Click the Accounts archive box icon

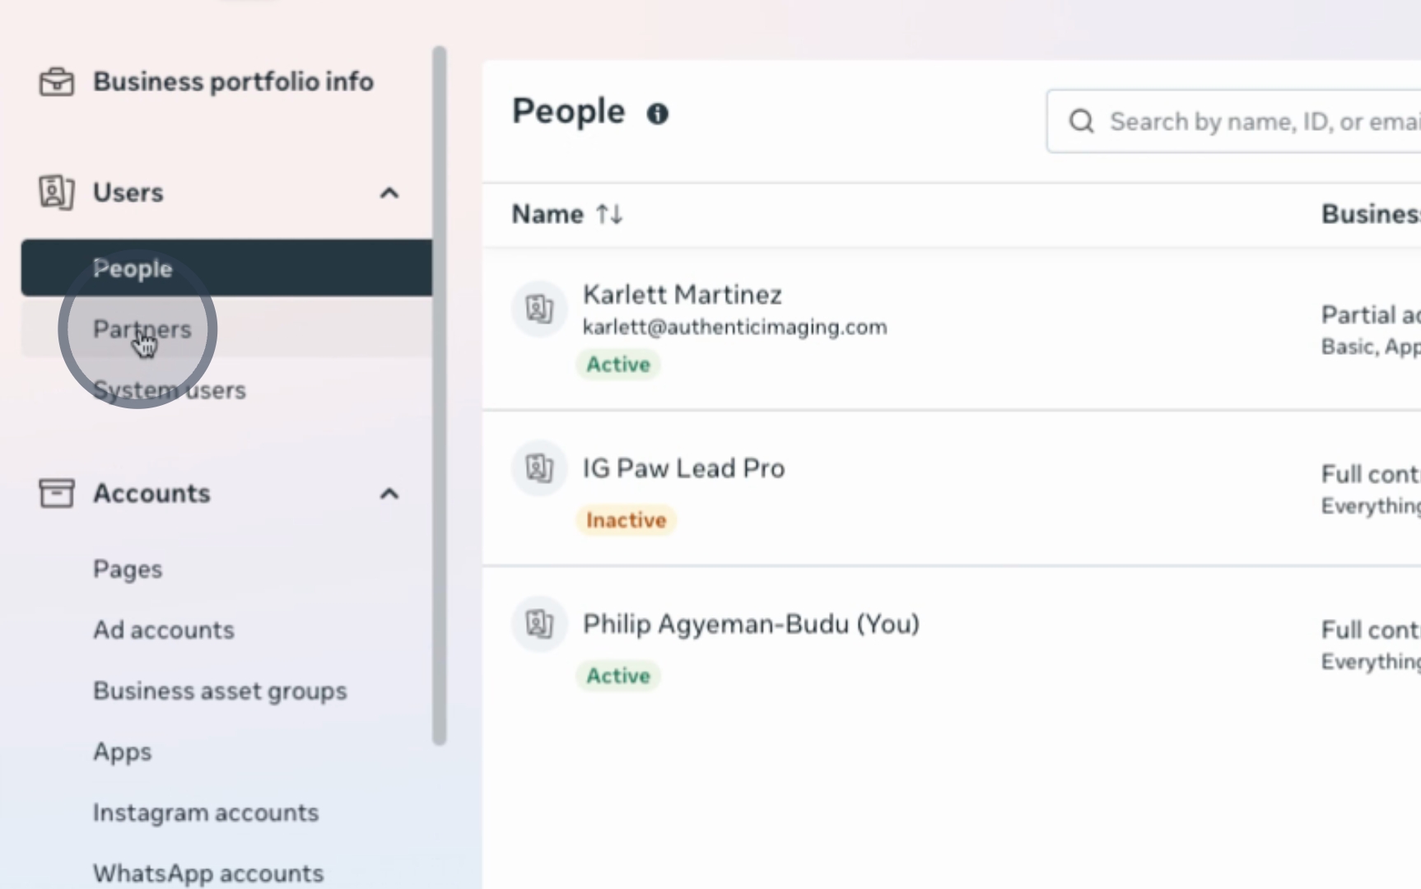pos(56,494)
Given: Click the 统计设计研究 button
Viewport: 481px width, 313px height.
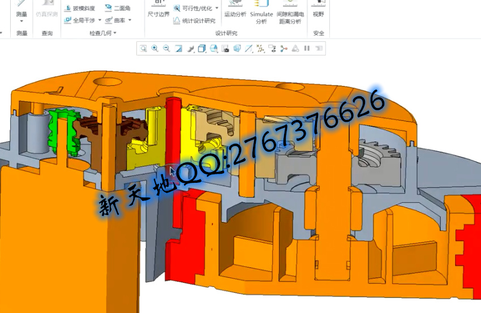Looking at the screenshot, I should tap(194, 21).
+ + + + +
When you reproduce the data shown above, keep each line exact and omit every picture.

Click the Accounts archive box icon

pos(56,494)
Given: Click the 统计设计研究 button
Viewport: 481px width, 313px height.
Looking at the screenshot, I should tap(194, 21).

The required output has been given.